## Problem details
Search the records for the word "Enable" and report each line that has it.

====================

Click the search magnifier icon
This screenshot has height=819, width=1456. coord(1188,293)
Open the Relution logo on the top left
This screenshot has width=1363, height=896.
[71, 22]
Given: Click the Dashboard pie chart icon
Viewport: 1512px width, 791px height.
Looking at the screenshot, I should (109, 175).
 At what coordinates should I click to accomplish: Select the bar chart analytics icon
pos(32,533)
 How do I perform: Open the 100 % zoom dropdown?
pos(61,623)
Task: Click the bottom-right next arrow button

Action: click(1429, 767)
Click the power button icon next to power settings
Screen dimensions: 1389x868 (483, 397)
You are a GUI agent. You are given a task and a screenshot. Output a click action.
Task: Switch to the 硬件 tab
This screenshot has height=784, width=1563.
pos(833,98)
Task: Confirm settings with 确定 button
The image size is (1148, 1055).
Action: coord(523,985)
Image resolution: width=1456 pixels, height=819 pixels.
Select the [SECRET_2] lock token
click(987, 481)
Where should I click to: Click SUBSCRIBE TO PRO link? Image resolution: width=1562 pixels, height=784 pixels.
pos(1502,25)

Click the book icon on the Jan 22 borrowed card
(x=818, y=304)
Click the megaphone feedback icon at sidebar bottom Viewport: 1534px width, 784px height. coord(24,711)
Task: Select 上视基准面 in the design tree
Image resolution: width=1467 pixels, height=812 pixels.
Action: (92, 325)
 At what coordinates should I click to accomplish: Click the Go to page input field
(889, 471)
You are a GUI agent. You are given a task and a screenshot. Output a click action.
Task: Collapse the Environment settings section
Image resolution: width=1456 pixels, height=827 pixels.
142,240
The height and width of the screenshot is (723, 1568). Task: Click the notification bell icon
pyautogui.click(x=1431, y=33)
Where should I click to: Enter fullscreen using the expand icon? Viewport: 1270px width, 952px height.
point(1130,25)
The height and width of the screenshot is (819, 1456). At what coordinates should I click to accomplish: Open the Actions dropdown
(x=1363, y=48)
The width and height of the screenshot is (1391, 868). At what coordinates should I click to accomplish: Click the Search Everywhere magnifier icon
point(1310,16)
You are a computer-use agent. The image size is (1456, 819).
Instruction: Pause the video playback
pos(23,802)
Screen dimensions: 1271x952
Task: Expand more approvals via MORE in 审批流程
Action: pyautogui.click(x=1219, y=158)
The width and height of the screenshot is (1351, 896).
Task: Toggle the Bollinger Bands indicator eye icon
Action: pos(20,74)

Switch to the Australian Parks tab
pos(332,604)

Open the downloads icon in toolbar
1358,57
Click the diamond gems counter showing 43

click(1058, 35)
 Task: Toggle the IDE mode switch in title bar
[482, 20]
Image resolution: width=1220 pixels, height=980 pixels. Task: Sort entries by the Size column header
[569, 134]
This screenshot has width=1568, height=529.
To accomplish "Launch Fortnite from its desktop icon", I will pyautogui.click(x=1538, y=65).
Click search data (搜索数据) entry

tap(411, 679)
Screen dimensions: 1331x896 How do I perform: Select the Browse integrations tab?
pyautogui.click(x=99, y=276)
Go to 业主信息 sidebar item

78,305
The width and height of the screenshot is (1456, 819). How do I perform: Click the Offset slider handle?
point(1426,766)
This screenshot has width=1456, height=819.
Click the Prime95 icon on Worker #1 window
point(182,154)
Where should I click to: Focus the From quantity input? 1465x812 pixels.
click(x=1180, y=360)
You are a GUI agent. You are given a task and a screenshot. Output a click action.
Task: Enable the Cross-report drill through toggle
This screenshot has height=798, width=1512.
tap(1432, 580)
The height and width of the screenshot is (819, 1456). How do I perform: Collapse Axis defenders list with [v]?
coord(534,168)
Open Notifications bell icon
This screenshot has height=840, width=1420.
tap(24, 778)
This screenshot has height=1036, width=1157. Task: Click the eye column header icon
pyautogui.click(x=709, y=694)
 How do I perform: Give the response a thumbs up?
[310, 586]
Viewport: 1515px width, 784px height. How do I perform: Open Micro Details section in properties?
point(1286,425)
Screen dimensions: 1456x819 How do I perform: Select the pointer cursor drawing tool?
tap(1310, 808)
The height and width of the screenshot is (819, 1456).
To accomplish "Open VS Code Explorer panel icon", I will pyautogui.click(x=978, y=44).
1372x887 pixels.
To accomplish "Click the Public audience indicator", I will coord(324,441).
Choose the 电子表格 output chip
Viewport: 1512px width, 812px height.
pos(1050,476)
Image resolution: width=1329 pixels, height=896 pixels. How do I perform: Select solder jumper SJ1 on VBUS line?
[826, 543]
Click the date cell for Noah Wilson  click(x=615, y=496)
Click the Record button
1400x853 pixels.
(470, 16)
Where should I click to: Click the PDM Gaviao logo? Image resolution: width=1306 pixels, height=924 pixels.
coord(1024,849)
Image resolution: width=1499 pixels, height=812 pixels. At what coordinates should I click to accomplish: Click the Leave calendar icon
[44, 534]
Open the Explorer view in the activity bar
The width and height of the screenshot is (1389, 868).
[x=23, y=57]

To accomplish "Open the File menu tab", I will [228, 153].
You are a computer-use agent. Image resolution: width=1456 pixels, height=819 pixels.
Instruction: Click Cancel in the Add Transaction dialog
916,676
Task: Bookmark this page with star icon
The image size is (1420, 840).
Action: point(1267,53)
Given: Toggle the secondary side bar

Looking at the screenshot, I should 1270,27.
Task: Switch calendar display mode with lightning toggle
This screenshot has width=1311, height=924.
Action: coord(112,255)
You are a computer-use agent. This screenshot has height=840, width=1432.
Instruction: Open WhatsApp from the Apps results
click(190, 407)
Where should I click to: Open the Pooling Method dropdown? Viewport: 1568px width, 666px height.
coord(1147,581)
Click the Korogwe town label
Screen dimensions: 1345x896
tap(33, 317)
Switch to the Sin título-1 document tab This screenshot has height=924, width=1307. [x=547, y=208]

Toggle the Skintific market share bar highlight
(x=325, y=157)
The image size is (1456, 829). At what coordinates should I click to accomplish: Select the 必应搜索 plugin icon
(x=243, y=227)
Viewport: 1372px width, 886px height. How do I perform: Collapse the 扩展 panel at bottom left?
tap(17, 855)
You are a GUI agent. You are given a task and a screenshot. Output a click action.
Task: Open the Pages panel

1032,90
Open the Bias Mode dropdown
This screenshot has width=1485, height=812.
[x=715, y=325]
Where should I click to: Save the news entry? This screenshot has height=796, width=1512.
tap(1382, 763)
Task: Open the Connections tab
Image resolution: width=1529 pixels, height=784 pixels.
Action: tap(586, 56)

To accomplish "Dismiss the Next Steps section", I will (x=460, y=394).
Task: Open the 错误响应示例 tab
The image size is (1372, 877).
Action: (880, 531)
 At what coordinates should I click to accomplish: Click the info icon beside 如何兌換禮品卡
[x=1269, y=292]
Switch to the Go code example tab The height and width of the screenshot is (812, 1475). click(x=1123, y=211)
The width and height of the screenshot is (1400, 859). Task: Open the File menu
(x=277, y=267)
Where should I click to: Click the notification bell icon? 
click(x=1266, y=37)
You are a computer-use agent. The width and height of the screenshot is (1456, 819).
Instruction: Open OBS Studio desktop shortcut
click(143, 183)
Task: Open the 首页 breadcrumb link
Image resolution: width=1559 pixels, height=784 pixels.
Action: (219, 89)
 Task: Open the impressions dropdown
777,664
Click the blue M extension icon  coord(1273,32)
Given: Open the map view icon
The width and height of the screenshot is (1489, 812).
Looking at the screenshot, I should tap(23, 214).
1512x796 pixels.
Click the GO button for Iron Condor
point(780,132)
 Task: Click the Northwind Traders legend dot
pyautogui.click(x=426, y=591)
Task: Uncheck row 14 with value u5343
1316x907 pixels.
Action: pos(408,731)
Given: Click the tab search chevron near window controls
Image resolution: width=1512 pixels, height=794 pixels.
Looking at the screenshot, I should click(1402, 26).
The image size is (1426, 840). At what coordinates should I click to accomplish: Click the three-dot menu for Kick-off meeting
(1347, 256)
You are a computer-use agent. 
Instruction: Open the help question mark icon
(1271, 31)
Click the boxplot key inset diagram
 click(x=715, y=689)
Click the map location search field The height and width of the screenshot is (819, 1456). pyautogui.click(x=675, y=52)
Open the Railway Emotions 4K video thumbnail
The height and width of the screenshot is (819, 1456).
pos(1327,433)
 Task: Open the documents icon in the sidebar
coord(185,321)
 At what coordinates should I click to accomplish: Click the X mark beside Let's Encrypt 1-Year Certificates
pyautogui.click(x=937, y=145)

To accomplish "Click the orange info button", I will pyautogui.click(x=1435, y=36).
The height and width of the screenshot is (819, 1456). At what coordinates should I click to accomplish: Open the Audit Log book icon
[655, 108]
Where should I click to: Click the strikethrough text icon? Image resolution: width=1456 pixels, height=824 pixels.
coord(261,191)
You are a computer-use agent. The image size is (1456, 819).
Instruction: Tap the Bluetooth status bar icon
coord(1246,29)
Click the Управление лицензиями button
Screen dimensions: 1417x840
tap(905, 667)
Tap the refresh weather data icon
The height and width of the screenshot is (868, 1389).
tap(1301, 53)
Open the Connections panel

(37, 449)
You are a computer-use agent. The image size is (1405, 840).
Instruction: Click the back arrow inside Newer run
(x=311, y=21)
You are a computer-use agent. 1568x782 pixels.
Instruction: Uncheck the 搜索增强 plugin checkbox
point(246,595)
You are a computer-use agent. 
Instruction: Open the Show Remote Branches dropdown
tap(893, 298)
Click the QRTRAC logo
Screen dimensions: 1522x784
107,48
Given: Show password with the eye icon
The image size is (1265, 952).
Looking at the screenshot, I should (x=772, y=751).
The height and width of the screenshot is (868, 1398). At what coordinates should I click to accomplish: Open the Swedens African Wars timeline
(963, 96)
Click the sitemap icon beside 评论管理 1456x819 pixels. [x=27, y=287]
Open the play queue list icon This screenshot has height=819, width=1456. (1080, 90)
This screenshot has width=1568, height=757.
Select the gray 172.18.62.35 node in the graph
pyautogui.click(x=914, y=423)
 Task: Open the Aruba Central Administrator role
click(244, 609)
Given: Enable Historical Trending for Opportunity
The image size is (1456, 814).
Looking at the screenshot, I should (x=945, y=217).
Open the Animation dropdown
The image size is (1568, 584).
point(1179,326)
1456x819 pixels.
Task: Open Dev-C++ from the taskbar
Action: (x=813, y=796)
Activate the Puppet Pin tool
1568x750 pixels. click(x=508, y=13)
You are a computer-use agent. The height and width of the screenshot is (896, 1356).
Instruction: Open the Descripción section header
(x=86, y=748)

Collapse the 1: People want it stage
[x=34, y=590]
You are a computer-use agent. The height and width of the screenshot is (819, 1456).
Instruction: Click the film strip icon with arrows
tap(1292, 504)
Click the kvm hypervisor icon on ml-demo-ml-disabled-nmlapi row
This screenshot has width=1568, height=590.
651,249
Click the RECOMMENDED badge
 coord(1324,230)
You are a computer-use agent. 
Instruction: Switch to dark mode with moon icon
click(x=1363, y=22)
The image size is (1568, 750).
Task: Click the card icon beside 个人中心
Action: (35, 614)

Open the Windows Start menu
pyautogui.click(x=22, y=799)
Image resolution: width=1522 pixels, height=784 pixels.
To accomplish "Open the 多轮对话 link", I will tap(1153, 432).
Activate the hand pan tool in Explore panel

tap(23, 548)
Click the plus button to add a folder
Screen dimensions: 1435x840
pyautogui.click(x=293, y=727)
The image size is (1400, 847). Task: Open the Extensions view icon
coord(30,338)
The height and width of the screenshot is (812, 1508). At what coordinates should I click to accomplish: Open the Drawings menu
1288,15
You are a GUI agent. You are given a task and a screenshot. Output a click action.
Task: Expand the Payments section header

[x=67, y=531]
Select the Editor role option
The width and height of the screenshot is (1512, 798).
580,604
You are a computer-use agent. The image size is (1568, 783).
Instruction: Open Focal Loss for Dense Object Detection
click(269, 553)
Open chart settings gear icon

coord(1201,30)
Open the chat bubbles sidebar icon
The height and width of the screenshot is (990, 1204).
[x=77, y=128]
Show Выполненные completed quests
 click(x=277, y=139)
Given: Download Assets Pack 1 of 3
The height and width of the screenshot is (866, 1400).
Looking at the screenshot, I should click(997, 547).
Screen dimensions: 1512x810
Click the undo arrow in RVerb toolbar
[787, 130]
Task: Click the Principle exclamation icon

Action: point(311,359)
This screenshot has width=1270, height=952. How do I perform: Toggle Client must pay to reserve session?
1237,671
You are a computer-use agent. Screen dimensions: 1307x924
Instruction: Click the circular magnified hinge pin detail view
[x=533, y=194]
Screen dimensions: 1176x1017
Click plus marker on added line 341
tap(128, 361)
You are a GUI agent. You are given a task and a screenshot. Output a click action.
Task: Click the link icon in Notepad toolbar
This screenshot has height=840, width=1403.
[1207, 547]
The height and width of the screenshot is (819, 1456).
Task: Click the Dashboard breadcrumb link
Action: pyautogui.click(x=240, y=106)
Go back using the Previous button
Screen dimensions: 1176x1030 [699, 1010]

====================

## Solution to the exercise
Task: Enable the Cross-report drill through toggle
Given: Enable Historical Trending for Opportunity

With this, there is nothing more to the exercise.